Gendarmenmarkt: Hier wäre Platz gewesen, zum Beispiel für jedes neue Gedanken

Es entspricht dem Wesen Berlins, dass der angeblich
zentralste Platz dieser Stadt ohne Zentrum ziemlich versteckt, man könnte auch
sagen verloren, sicher aber ohne eigentliche Funktion, Gestalt oder Charakter
mitten in Mitte liegt: der Gendarmenmarkt. Um den gibt es jetzt, auch das
natürlich Berlin-typisch, Streit. Der wiederum wird nach ermüdenden Mustern
geführt, ungefähr so ermüdend wie ein Blick auf den platten Platz ist, den man nun
nach der langen Renovierungsphase bestaunen kann, wenn man will.
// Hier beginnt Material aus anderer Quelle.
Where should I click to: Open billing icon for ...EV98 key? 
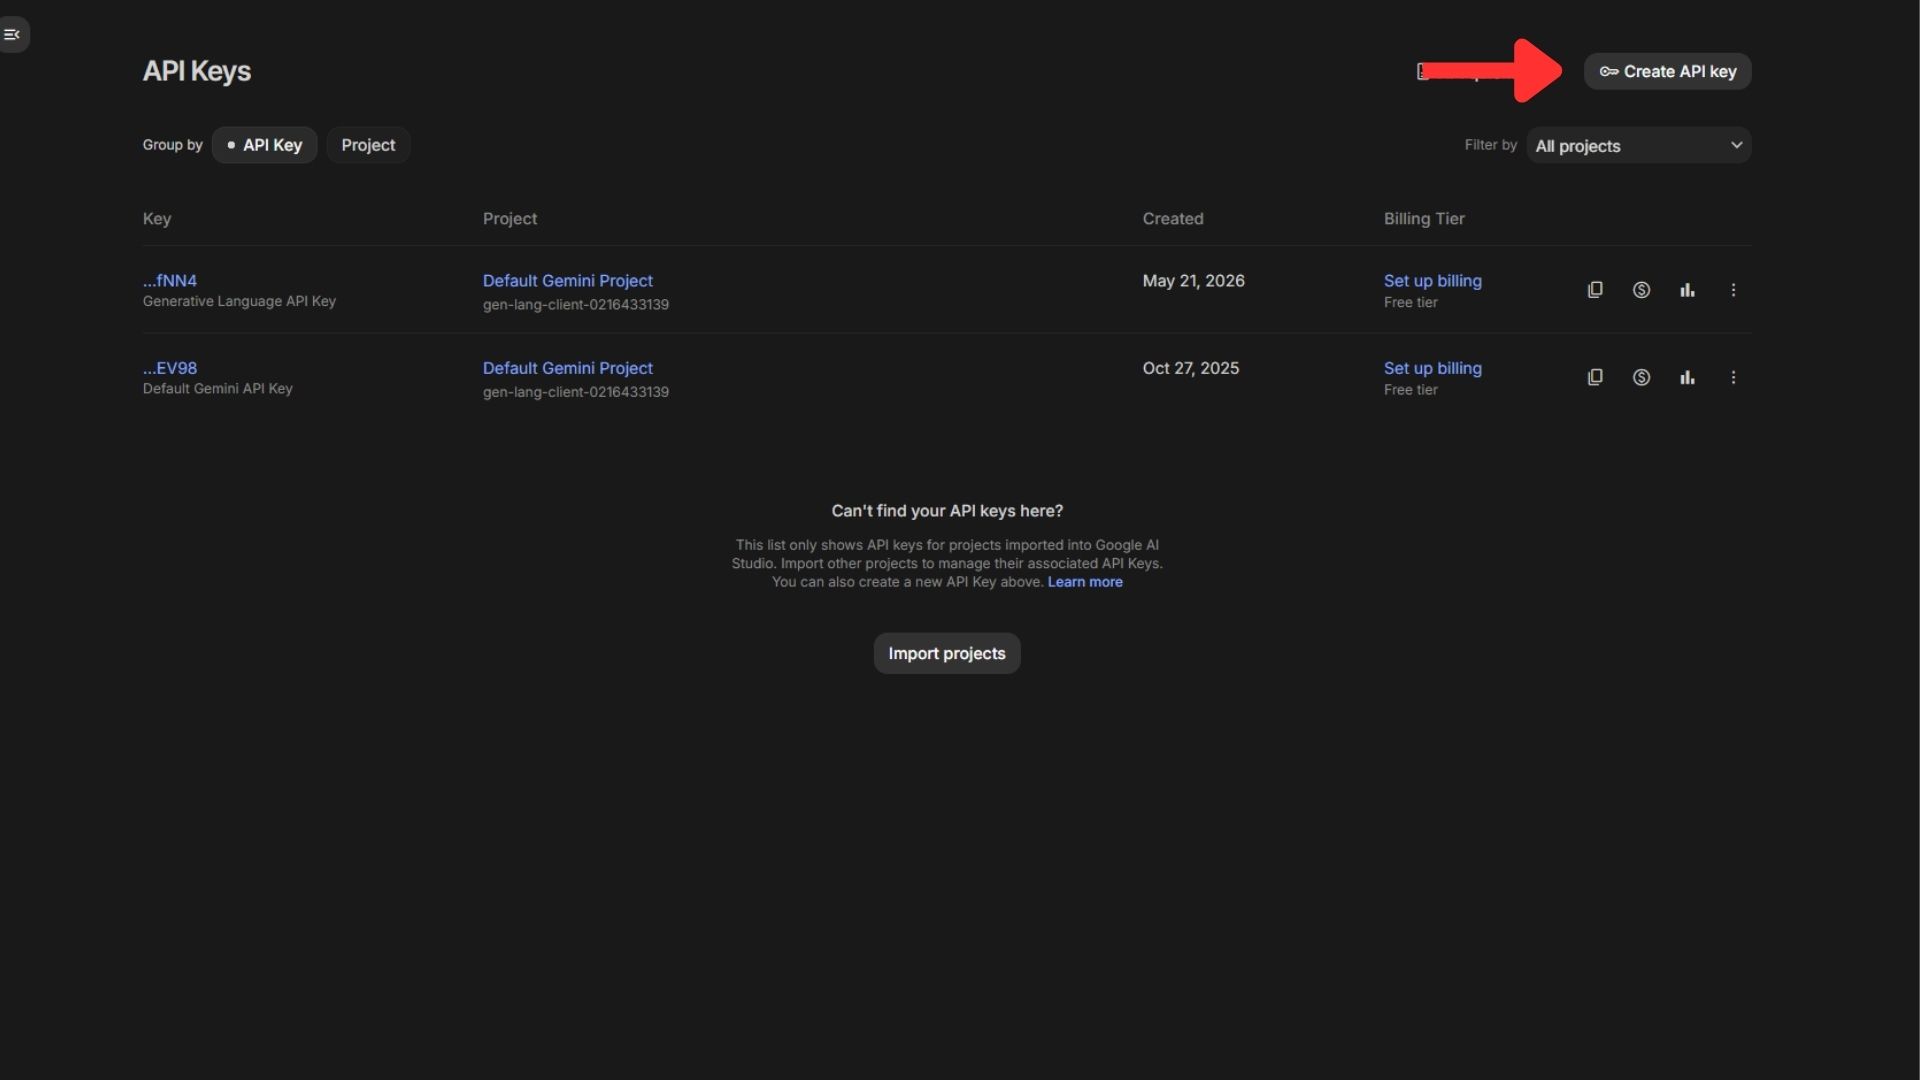pos(1641,377)
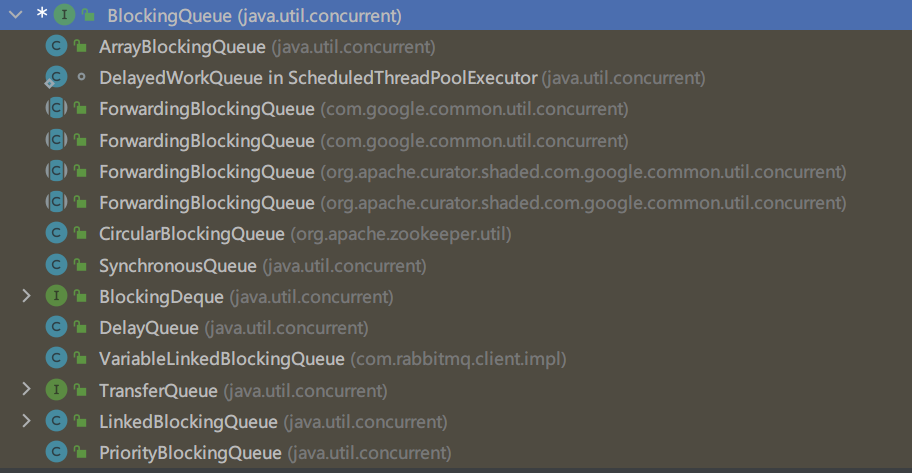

Aber will man? Und wann und wer und wozu? Anders gesagt: Was
ist die Funktion eines Platzes im digitalen Zeitalter, das die Öffentlichkeit
ja im Netz verschwinden lässt, die ein Platz jedoch physisch erzeugen kann? Wenn er denn dazu gedacht
ist – und nicht nur als bürgerliche Durchgangszone dienen soll vom Taxi hoch
zum Konzerthaus am Gendarmenmarkt, das gerade durch die rabiaten Berliner
Kürzungen im Kulturbetrieb erfuhr, dass man mit weniger
auskommen muss. Erst waren es 1,4 Millionen Euro Streichungen, dann nicht ganz so viel, der Kultursenator drehte wild an den Zahlen. Ein Festival mit interdisziplinären und experimentellen
Formaten im Konzerthaus wurde abgesagt – aber sehr viel Interdisziplinarität
und Experiment passt eh nicht zur Ästhetik dieses extrem hochwertigen
horizontalen Plattenbaus von einem Platz vor der Tür des Konzerthauses.